What were the crucial factors that in the end swung public sentiment in favor of Lincoln? Johnson focuses on the battlefield campaigns of Generals U.S. Grant and William T. Sherman. While Grant was waging a war of attrition against the rebel forces under General Robert E. Lee, Sherman was fighting a protracted battle in Georgia against Confederate General Joseph E. Johnston. But then the president of the Confederacy, Jefferson Davis, made a tactical error. He replaced Johnston with John Bell Hood, a general who was aggressive to a fault. At the end of the day, Sherman inflicted heavy losses on Hood’s forces and finally conquered Atlanta.
When Atlanta fell, the northern populace grew more confident about Lincoln’s war strategy and by November, he was reelected by a majority of 400,000 votes. The war would go on for another five months, but now it was clear that the Union would be preserved and the shattered South would eventually be reunited with the North.

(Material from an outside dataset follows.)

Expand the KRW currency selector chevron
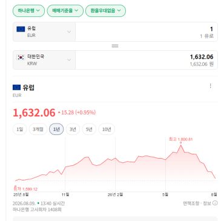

Johnson’s lively narrative, full of intriguing historical facts, brings to life an important series of episodes in our nation’s history. History and Civil War buffs will not want to put down this real-life page-turner.
Pages: 319 (photos, illustrations)
Shipping Weight: 2lbs
David Alan Johnson is a freelance writer and the author of many popular histories, including Betrayal: The True Story of J. Edgar Hoover and the Nazi Saboteurs; Righteous Deception: German Officers against Hitler; Union: The Archives Photographs Series; and seven other books.